Abstract Our publications have shown that T cell receptor (TCR) repertoires sequenced from tissue biopsies can be used to distinguish tumor from control tissue with > 90% classification accuracies, suggesting that TCR repertoires can be used to diagnose cancer. TCR repertoires sequenced from blood samples of cancer patients are now publicly available, and it is tempting to use these existing samples to develop blood-based assays for diagnosing cancer. Already, research groups including us obtained promising results. However, these results are obtained by combining cancer and control samples from mismatching studies. Without controlling for age, sex, race, and even the reduced amount of blood volume collected from cancer patients relative to controls, these exciting results could merely be an artifact of confounding factors.

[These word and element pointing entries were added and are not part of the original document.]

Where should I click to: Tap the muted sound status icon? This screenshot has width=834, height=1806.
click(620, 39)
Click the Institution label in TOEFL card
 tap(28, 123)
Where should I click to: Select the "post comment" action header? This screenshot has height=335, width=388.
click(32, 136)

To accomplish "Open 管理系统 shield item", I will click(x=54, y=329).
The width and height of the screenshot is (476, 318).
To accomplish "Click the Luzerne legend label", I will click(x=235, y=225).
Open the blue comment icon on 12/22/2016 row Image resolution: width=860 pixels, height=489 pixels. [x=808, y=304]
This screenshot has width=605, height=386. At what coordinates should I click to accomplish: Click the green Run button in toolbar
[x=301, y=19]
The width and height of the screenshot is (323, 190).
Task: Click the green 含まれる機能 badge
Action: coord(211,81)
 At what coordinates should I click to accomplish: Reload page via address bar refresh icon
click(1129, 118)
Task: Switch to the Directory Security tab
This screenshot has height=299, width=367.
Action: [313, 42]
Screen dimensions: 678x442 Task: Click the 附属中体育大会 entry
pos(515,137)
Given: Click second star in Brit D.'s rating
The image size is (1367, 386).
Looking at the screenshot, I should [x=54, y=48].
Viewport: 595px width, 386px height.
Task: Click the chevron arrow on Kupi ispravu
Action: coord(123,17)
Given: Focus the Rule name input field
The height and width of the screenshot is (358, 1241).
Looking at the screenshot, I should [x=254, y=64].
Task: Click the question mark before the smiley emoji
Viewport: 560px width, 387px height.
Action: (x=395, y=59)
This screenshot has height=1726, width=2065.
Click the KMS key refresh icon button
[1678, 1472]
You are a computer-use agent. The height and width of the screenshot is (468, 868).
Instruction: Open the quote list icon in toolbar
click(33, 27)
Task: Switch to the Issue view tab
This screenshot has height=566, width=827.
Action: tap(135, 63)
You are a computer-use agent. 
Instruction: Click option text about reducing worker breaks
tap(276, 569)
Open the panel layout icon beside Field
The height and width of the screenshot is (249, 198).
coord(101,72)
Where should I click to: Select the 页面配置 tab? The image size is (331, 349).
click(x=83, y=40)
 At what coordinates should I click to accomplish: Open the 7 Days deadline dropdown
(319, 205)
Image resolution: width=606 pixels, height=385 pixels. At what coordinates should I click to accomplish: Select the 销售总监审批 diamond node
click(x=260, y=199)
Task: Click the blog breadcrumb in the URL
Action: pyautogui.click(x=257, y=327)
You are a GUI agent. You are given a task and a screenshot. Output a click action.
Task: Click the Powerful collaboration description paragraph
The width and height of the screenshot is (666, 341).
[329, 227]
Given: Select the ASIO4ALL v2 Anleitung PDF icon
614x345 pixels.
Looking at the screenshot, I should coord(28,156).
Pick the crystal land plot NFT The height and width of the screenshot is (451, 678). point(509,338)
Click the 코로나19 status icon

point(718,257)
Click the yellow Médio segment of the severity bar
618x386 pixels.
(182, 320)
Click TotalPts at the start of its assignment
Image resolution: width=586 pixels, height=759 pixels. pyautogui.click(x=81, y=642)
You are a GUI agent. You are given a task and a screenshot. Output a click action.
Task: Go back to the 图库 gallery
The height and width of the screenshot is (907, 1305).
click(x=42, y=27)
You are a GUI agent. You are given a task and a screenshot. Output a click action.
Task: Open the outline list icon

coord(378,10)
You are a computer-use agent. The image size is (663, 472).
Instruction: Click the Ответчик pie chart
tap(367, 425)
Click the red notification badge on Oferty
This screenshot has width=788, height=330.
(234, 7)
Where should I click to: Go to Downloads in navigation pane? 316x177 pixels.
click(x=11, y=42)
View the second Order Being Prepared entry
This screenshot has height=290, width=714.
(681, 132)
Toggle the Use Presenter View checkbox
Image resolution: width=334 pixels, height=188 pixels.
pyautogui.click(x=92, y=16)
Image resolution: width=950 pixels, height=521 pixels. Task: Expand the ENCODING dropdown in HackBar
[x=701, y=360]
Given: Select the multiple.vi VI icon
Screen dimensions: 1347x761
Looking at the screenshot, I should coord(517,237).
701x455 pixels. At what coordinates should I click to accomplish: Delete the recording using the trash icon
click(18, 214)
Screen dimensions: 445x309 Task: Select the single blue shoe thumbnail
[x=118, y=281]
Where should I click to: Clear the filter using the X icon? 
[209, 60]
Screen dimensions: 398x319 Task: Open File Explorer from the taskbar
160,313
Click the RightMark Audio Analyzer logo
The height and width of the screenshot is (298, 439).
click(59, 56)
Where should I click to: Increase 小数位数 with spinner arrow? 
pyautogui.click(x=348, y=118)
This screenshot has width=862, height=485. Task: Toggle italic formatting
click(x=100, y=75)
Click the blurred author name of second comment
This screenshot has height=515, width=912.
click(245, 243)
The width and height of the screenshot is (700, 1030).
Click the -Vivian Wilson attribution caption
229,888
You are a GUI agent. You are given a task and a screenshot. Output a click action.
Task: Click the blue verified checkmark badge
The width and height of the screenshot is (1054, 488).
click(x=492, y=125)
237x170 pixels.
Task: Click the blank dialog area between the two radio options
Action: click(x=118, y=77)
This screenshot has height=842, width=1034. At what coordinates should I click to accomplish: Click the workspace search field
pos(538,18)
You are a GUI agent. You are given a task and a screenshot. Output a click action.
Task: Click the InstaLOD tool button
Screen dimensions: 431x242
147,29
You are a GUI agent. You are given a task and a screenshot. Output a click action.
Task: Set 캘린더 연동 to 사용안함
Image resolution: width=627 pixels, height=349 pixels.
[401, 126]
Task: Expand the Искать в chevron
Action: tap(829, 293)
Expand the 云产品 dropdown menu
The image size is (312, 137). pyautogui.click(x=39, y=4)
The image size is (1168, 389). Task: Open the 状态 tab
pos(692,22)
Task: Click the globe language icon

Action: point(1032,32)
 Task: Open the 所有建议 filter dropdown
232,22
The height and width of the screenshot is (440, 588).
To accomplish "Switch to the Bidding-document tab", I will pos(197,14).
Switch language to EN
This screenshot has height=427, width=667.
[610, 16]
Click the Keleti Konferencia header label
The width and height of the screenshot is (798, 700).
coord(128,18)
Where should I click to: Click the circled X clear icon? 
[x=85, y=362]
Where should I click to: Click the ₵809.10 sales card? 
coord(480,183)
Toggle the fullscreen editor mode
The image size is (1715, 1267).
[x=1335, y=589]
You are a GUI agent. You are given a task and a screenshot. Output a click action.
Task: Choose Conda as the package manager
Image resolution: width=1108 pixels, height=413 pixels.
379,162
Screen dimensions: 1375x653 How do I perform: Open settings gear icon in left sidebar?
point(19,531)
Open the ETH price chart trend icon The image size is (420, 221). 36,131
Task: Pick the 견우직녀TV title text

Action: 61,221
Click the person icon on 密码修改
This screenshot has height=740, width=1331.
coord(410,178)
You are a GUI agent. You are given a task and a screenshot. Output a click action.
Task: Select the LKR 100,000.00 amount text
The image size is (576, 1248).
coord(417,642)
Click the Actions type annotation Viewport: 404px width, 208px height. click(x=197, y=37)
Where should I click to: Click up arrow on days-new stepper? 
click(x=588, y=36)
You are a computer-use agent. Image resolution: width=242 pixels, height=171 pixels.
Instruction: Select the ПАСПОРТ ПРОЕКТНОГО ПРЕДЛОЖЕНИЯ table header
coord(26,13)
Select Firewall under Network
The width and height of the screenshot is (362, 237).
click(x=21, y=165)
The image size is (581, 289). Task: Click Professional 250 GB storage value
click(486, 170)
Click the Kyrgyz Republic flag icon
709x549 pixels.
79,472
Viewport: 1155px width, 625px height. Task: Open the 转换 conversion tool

In this study, we control for possible confounding factors and observe that our ability to diagnose cancer from TCR repertoires sequenced from blood does not vanish. On patient-holdout cross-validations, we achieve diagnostic accuracies of 90% for colorectal cancer (controlling for depth coverage), 84% for breast cancer (controlling for depth coverage and age), and 83% for lung cancer (controlling for age, sex, race, and depth coverage). While it is impossible to control for all potential confounding factors like variations in geographic locations, these results are encouraging. We propose future studies that (i) collect matching controls and cases and (ii) confirm TCR repertoire sequencing provides a distinct signal for diagnosing cancer independent of other blood-based assays and therefore can improve the diagnostic performance of these other blood-based assays.